[Supplied records — start]

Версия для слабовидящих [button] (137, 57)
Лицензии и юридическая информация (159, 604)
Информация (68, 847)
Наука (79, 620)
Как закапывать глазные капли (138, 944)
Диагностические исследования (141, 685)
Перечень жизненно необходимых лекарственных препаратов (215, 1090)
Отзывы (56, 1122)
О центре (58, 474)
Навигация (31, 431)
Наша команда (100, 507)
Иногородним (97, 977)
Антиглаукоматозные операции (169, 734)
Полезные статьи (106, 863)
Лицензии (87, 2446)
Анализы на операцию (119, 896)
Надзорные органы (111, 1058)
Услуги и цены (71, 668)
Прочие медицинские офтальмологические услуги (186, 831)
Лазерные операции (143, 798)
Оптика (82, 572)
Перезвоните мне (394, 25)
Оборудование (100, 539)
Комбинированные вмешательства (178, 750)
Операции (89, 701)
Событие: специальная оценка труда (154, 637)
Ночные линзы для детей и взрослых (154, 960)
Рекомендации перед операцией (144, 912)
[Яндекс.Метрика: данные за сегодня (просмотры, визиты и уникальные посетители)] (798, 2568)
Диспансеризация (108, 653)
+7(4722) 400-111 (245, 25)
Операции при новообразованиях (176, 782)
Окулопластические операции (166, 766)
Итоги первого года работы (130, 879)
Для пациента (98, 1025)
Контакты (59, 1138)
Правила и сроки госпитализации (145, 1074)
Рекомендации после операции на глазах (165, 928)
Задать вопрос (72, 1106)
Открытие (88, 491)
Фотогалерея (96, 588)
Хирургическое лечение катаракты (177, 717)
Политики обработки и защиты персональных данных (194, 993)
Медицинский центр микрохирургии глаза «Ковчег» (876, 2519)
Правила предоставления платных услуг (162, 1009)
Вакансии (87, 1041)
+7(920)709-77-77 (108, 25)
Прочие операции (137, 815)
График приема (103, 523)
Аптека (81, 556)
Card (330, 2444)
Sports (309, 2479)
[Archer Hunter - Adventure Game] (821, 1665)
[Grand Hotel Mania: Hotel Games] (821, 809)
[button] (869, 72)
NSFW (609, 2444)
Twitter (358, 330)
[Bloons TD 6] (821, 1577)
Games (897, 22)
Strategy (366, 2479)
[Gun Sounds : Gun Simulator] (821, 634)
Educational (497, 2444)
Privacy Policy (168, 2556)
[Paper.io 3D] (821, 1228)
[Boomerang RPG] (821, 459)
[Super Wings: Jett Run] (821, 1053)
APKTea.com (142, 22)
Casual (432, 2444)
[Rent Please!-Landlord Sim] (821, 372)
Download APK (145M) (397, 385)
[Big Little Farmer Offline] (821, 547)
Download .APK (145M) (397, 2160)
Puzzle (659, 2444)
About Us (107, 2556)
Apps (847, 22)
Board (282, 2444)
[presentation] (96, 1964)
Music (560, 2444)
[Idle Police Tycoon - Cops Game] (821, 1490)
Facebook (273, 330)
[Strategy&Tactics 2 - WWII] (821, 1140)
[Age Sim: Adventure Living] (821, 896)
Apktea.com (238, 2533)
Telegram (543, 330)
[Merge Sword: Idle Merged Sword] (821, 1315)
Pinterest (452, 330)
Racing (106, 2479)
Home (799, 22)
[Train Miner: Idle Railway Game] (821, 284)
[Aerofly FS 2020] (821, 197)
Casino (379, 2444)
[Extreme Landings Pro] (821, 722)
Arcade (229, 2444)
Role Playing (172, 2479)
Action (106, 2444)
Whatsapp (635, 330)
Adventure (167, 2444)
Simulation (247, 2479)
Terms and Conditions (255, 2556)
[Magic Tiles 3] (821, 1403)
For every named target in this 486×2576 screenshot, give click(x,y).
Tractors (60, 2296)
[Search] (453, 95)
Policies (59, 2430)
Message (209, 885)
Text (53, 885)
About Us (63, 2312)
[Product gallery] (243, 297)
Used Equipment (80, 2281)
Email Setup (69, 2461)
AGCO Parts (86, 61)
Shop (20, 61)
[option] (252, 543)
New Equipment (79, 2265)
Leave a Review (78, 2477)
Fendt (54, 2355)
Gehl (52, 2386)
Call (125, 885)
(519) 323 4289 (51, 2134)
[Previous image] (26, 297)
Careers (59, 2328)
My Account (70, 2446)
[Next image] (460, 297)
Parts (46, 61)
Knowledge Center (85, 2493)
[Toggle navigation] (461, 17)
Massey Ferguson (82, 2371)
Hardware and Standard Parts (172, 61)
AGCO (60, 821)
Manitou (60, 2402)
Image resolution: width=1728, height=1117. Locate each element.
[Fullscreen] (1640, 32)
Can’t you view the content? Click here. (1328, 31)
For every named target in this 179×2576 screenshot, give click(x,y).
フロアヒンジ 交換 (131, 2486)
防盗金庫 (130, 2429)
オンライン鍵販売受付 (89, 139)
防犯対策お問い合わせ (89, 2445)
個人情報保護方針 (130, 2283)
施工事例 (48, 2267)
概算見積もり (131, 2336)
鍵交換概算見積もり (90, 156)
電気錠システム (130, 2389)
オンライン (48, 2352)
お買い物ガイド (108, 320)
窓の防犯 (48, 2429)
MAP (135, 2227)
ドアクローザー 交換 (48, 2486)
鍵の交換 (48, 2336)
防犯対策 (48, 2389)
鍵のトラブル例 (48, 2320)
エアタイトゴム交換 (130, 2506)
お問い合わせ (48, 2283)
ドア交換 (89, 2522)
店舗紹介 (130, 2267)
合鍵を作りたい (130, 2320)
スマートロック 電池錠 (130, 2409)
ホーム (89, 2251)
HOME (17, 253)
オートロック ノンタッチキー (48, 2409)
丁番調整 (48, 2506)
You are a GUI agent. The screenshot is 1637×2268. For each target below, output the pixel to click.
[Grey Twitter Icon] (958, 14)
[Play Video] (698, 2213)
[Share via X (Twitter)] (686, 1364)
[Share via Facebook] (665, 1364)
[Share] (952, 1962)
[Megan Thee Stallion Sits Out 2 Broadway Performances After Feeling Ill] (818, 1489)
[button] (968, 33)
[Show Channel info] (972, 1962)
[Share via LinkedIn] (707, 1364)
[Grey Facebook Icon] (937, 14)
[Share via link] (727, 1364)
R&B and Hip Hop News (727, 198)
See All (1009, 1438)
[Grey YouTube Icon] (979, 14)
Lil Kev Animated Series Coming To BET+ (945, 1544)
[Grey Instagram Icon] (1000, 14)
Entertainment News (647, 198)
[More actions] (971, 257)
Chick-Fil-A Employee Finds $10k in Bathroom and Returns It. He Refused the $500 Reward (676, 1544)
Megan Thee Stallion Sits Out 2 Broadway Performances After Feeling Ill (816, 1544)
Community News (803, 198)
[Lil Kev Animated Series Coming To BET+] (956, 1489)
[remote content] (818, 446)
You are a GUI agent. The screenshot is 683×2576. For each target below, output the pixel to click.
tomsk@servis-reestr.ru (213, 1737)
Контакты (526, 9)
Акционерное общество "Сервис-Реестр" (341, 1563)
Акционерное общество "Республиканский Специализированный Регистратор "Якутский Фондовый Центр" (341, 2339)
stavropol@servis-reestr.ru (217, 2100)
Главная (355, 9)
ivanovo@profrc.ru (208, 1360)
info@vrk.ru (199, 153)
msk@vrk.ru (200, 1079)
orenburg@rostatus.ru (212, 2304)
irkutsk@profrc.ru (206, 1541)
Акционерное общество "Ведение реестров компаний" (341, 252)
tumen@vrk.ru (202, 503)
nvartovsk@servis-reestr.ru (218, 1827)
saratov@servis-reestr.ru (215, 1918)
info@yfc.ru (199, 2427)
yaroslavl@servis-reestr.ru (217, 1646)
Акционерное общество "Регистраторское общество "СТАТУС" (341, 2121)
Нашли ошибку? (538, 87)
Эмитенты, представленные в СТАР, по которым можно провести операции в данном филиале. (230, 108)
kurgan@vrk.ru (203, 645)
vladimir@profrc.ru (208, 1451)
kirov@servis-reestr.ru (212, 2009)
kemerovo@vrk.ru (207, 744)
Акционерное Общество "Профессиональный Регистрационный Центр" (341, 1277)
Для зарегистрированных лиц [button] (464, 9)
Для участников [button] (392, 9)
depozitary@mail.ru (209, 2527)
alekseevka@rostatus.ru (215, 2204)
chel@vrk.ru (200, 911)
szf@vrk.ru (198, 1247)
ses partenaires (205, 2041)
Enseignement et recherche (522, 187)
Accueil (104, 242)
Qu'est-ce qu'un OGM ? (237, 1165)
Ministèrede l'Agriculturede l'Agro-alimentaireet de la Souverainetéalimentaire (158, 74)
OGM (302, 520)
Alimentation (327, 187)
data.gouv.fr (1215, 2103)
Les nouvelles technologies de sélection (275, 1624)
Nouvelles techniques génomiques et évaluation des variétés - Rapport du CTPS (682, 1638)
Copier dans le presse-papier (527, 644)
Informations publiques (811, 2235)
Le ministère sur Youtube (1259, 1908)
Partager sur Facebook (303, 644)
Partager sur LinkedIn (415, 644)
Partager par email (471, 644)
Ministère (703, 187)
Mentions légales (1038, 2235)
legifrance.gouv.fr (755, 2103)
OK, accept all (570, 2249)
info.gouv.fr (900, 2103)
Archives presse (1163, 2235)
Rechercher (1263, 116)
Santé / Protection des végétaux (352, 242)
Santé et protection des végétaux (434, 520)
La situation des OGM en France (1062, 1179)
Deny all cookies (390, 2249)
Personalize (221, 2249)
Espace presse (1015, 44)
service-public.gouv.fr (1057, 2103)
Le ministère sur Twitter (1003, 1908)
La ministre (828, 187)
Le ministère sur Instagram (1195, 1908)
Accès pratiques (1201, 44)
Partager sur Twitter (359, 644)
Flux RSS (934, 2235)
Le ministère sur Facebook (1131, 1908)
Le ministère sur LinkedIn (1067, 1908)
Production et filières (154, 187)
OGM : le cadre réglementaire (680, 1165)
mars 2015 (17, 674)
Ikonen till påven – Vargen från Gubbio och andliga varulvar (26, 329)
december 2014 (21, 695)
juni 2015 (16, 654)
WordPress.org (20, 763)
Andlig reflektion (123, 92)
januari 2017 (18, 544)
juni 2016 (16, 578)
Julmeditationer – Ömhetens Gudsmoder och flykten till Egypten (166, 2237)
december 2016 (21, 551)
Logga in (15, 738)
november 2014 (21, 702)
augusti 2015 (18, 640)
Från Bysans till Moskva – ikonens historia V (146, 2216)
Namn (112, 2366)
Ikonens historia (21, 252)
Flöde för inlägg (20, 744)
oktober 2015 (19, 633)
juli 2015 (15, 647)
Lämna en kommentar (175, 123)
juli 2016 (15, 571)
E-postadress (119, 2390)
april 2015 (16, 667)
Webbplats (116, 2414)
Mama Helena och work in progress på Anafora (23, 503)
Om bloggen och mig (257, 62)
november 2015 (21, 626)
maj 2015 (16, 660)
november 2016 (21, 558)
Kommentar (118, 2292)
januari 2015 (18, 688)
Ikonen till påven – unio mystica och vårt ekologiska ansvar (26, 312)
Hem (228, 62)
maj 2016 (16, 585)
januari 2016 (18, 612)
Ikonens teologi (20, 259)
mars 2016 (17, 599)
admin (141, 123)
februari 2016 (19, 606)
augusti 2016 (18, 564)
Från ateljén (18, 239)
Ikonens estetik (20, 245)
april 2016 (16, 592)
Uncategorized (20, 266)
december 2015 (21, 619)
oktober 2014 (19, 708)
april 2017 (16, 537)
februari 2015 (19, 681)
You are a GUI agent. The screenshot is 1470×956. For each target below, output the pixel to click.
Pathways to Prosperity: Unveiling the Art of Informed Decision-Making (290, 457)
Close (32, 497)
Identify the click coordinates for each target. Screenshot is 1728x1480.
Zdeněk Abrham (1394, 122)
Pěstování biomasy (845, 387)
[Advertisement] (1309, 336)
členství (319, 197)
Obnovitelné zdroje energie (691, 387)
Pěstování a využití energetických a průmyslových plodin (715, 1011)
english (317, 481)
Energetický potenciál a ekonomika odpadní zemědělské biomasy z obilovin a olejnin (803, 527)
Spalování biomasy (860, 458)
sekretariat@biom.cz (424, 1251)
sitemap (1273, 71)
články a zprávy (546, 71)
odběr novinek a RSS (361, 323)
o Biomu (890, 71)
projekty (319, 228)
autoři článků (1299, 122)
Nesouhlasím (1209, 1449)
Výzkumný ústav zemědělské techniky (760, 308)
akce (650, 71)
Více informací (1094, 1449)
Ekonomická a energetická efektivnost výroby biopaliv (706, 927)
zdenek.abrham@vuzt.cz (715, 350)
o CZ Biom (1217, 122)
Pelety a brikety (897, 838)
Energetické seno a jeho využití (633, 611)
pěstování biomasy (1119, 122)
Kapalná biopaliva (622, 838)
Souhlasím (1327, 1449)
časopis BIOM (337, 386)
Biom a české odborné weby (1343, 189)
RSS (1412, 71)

[Supplied records — finish]

Starting at the top of the data above, repeat every line exactly until the line containing "Рекомендации перед операцией (144, 912)" has been given, then stop.

Версия для слабовидящих [button] (137, 57)
Лицензии и юридическая информация (159, 604)
Информация (68, 847)
Наука (79, 620)
Как закапывать глазные капли (138, 944)
Диагностические исследования (141, 685)
Перечень жизненно необходимых лекарственных препаратов (215, 1090)
Отзывы (56, 1122)
О центре (58, 474)
Навигация (31, 431)
Наша команда (100, 507)
Иногородним (97, 977)
Антиглаукоматозные операции (169, 734)
Полезные статьи (106, 863)
Лицензии (87, 2446)
Анализы на операцию (119, 896)
Надзорные органы (111, 1058)
Услуги и цены (71, 668)
Прочие медицинские офтальмологические услуги (186, 831)
Лазерные операции (143, 798)
Оптика (82, 572)
Перезвоните мне (394, 25)
Оборудование (100, 539)
Комбинированные вмешательства (178, 750)
Операции (89, 701)
Событие: специальная оценка труда (154, 637)
Ночные линзы для детей и взрослых (154, 960)
Рекомендации перед операцией (144, 912)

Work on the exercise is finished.